By 2030, the number of people living with dementia is expected to double, but if caught and treated early, cognitive decline can be slowed. New research from a team in Singapore shows 24/7 in-home monitoring through Internet of Things (IoT) devices can identify signs of cognitive impairment in its early stages.

An estimated one in ten people above age 60 have dementia today. While there is no cure for dementia, people diagnosed with Mild Cognitive Impairment (MCI) – the stage between normal cognitive function and dementia – who receive timely treatment have experienced decelerated progression of cognitive decline and enjoyed a higher quality of life for a longer period. In an effort to better track these signs, a research team from Singapore Management University, in collaboration with a clinical team from the National University Health System, evaluated the use of the Internet of Things (IoT) to monitor for MCI in the homes of elderly people living alone.

“While similar monitoring technology is being used to provide more immediate care to those living alone, it is not used to detect early MCI symptoms,” said Hwee-Pink Tan, researcher from the School of Information Systems at Singapore Management University. “The use of 24/7 sensors will allow analysis and prompt detection of MCI based on continuous data, which will help seniors who rely primarily on caregivers to identify signs of MCI.”

Through the use of multimodal sensors, the team collected data on the daily living activities of the elderly, as well as signs of forgetfulness. IoT sensor monitoring systems were deployed in the residences of 48 community-dwelling elderly people for an 18-month period. The system (illustrated in Figure 1) was comprised of two key components – a frontend system for in-home sensing and monitoring, and a backend server that housed data management, analytics and system monitoring engines.

Records from a dataset
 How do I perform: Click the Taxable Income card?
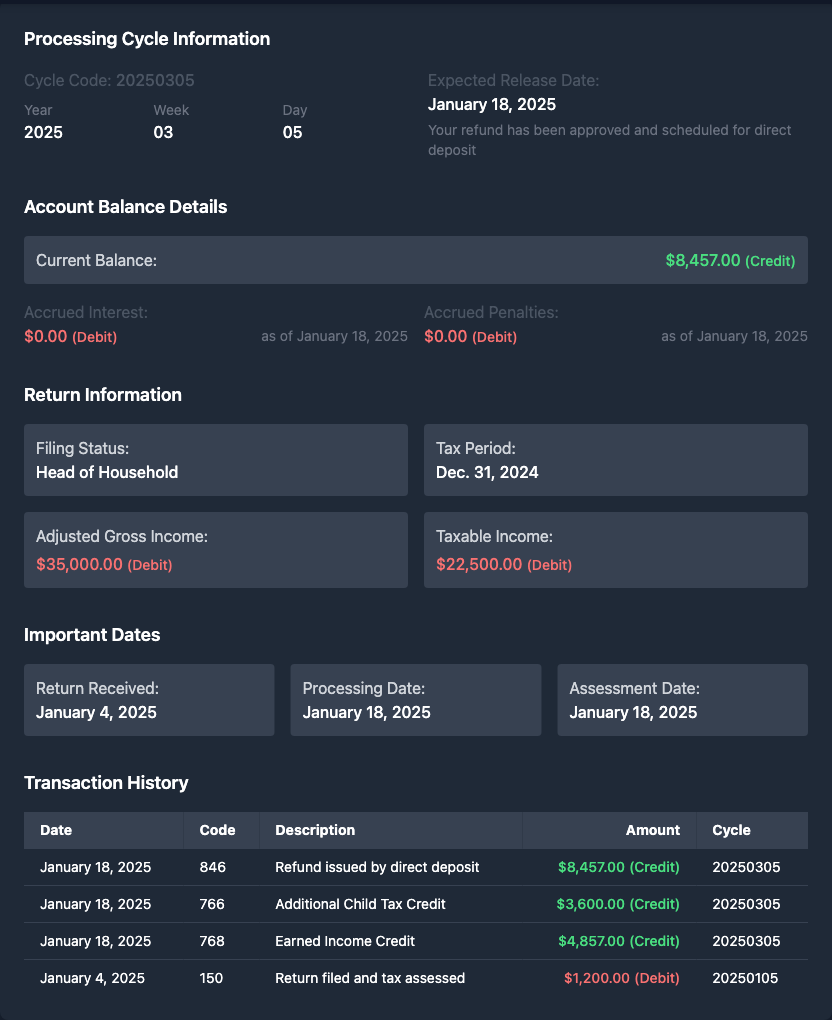[x=615, y=550]
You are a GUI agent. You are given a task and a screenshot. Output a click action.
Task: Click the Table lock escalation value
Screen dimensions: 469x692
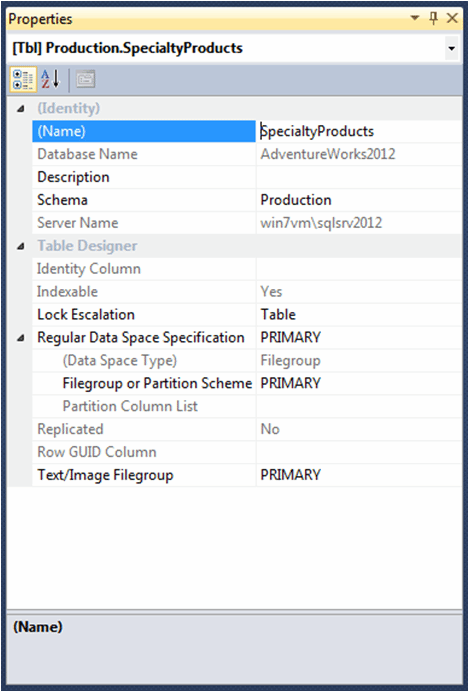click(x=278, y=315)
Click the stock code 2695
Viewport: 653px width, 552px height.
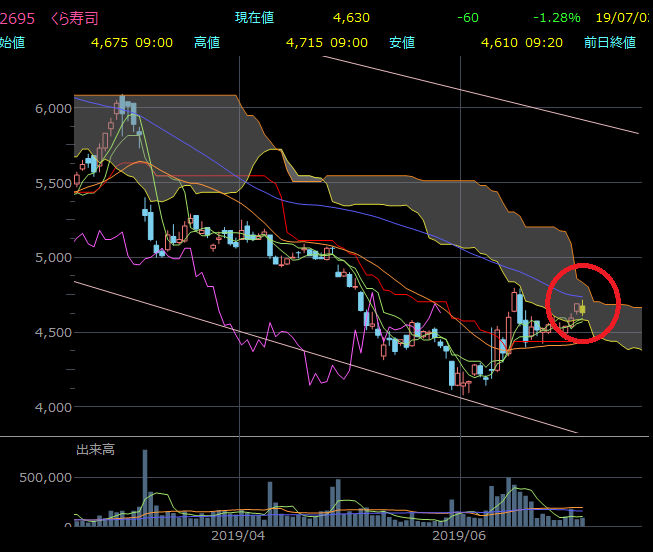point(19,18)
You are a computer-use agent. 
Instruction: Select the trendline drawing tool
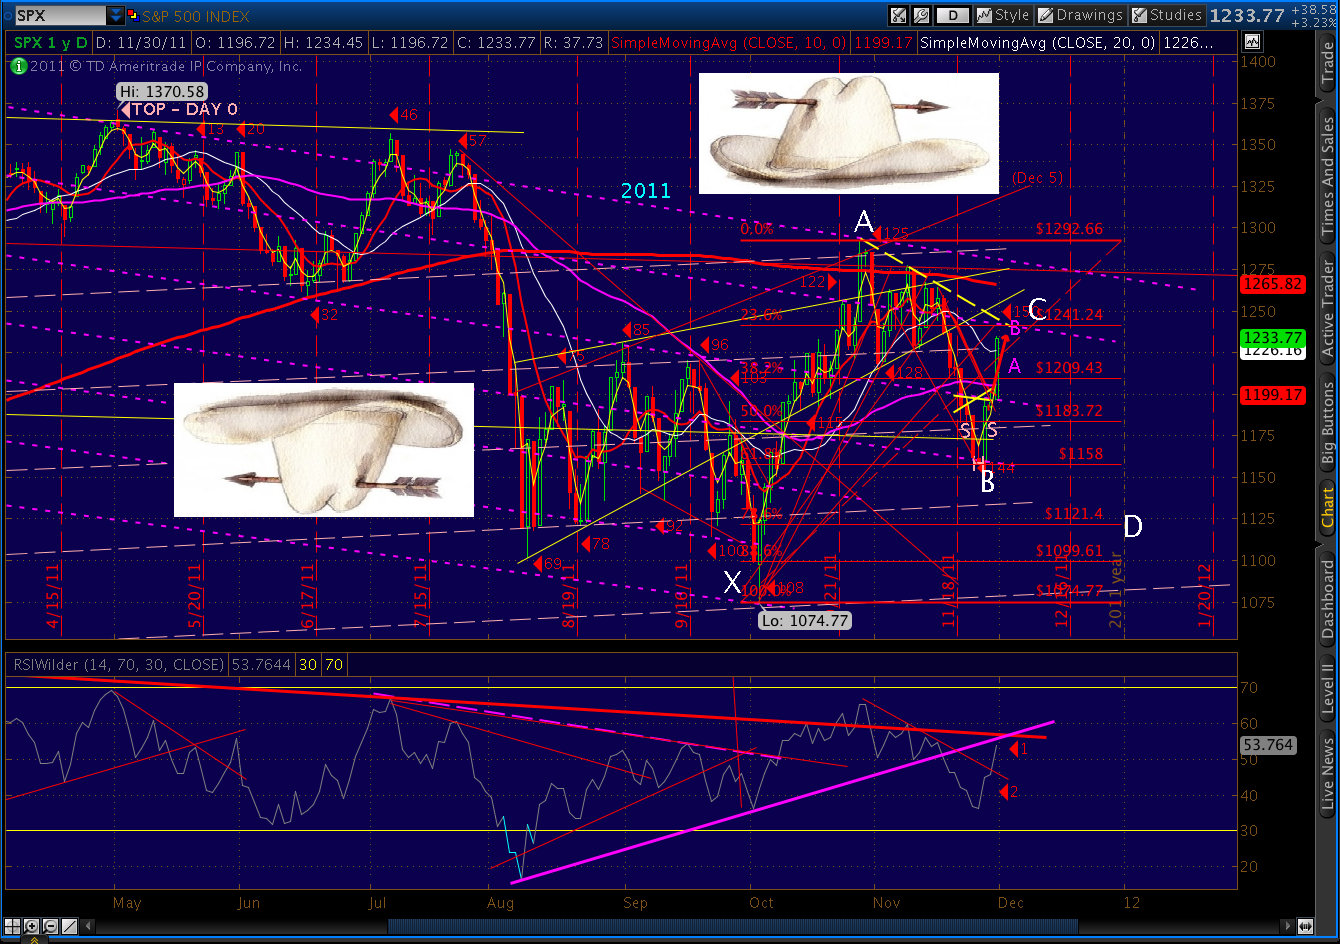point(67,926)
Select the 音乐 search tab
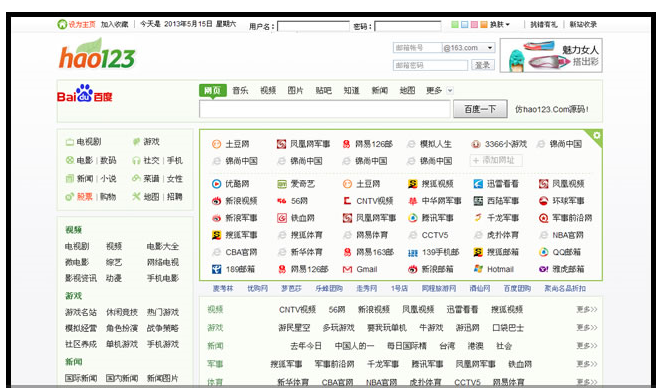The width and height of the screenshot is (667, 388). pos(240,90)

Exercise instructions:
A. According to the passage on in-home IoT monitoring, how long were the sensor systems deployed in the residences of the elderly people?
B. Transcribe the passage on in-home IoT monitoring, beginning at the words "Through the use" and stopping after "system monitoring engines.".
The records are material separate from the passage on in-home IoT monitoring.

Responses by task:
A. For an 18-month period.

B.
Through the use of multimodal sensors, the team collected data on the daily living activities of the elderly, as well as signs of forgetfulness. IoT sensor monitoring systems were deployed in the residences of 48 community-dwelling elderly people for an 18-month period. The system (illustrated in Figure 1) was comprised of two key components – a frontend system for in-home sensing and monitoring, and a backend server that housed data management, analytics and system monitoring engines.